Philip Cohen, San Francisco
---PROTEINS perform most of the chemical tricks that make life as we know it possible-with one important exception. They do not hold the blueprint for their own replication. That important information is stored in genes. But now chemists in the US have built a protein that can replicate unaided. Their result is the first hard evidence that life could have arisen purely from proteins.
Many biologists believe that life began when a self-replicating molecule emerged on the primeval Earth and began to evolve. But determining which type of molecule started it all off has always seemed to be a chicken-and-egg problem. In all cells, the nucleic acid DNA stores genetic information, which is then copied into RNA and used to make proteins. Proteins, in turn, act as catalysts in gene replication. Thus, life appears to rely equally on three types of molecule.
But in the 1980s, Tom Cech at the University of Colorado at Boulder and Sydney Altman at Yale University showed that RNA could also catalyse chemical reactions. And many scientists then proclaimed that RNA was most likely to have been the molecule-of-all-trades at the dawn of life. This theory now dominates textbook explanations of how life began.
However, in the eyes of Reza Ghadiri, a chemist at the Scripps Research Institute in La Jolla, California, the case was never closed. "As far as we know it, proteins are the best catalysts on Earth, and I saw no reason why they shouldn't be able to self-replicate." The only thing that put natural proteins at a disadvantage when compared with RNA was that they did not act as templates for their own replications.
To test the idea, his team split GCN4 molecules into their identical halves, which they chopped into two chunks. They then mixed these at room temperature to see if they would join up again. Because there was no full-sized template around, the only way the fragments could do this was to find each other and link up by random motion. For that reason, the complete 32-amino-acid molecule reformed only slowly at first. But as the team reports in this week's issue of Nature (vol 382, p 525), the reaction got faster as it went on. "The only way that can happen is if the product was helping its own synthesis," says Ghadiri.
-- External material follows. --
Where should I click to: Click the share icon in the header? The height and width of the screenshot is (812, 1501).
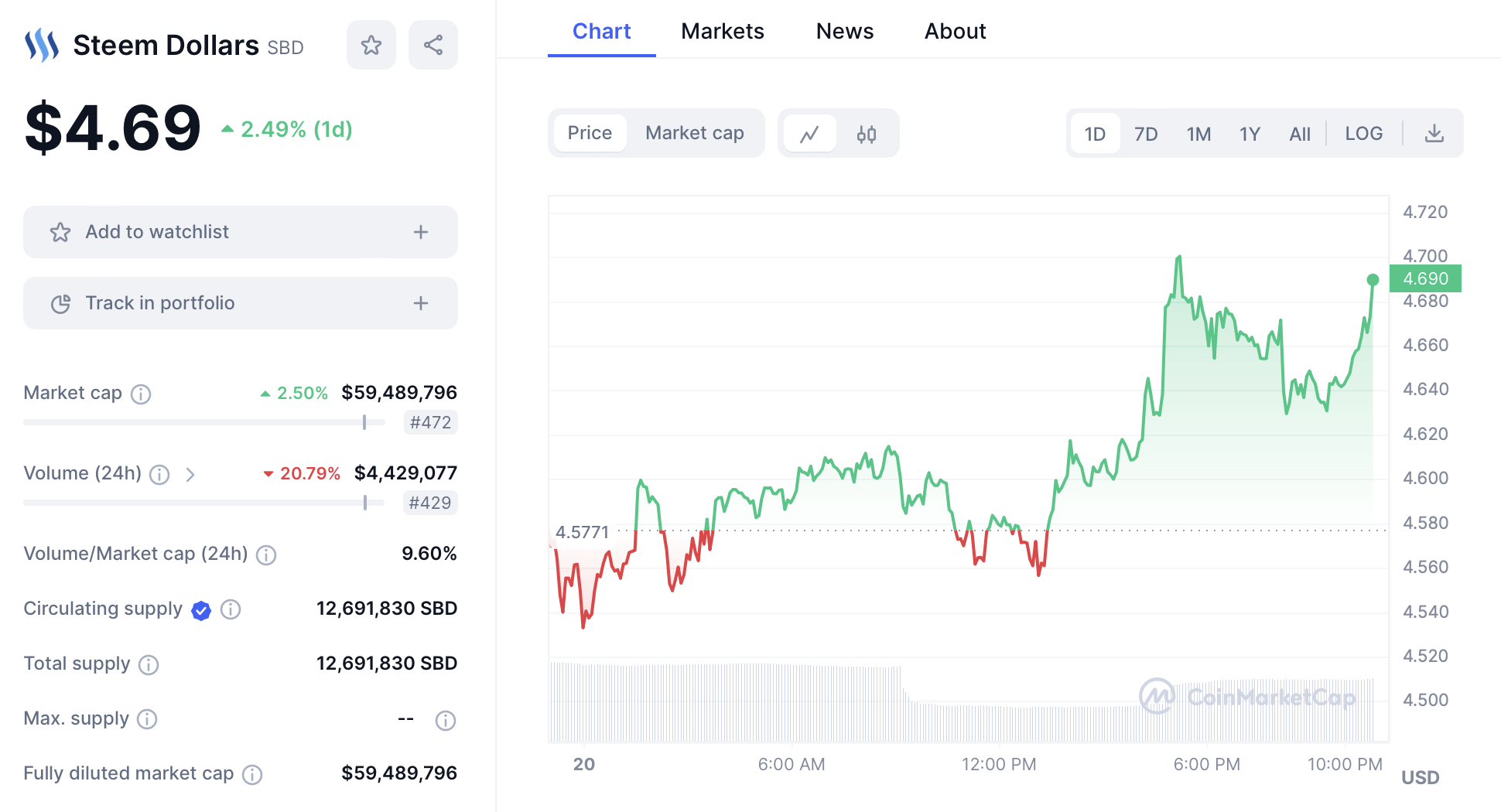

His explanation is that once the first full-sized protein piece was created, it acted as a template to accelerate the creation of the next. This pair then fell apart and each piece acted as a template for the next generation, and so on.
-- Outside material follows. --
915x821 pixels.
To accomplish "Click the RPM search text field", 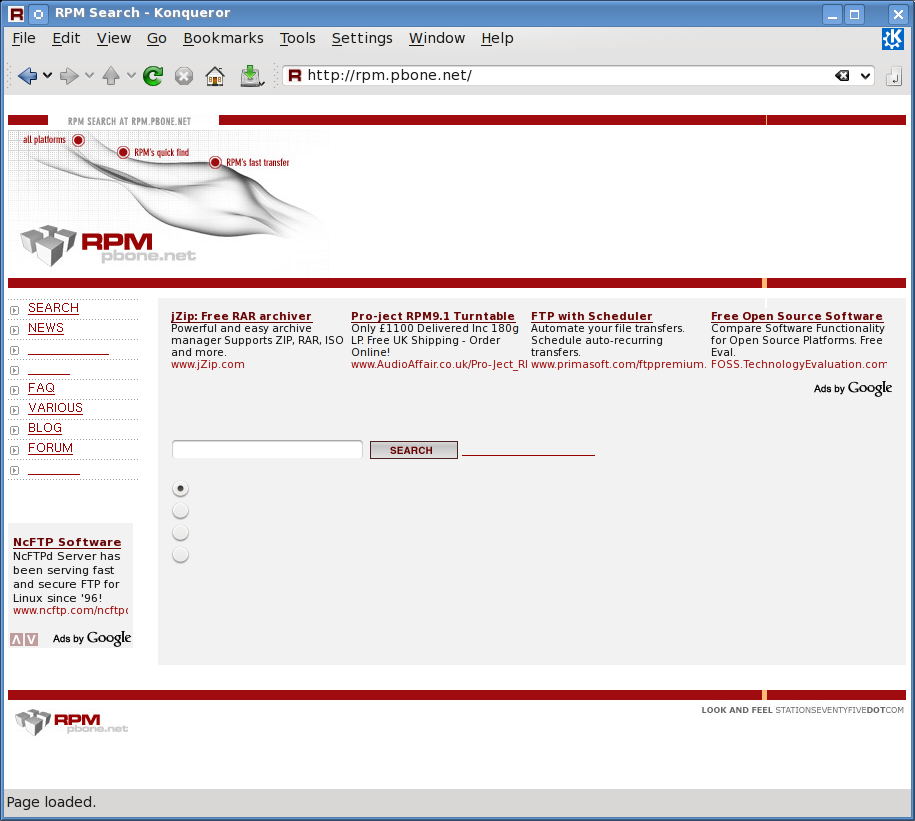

Gerald Joyce, a biochemist who studies test-tube models of the RNA world at Scripps, says: "It's just beautiful work, people literally gasp when he talks about it." But he adds: "I wouldn't say it shows life started with peptides." The problem, says Joyce, is that while every piece of RNA can serve as a template, the type of protein templating that Ghadiri observes may be a rare phenomenon unlikely to arise without a chemist's nurturing. Ghadiri disagrees. "I don't believe I'm that lucky. How could I have picked the one peptide in a million that can replicate?"
(Cohen P., "Are proteins real key to life?", New Scientist, Vol 151, No. 2042, 10 August 1996, p16)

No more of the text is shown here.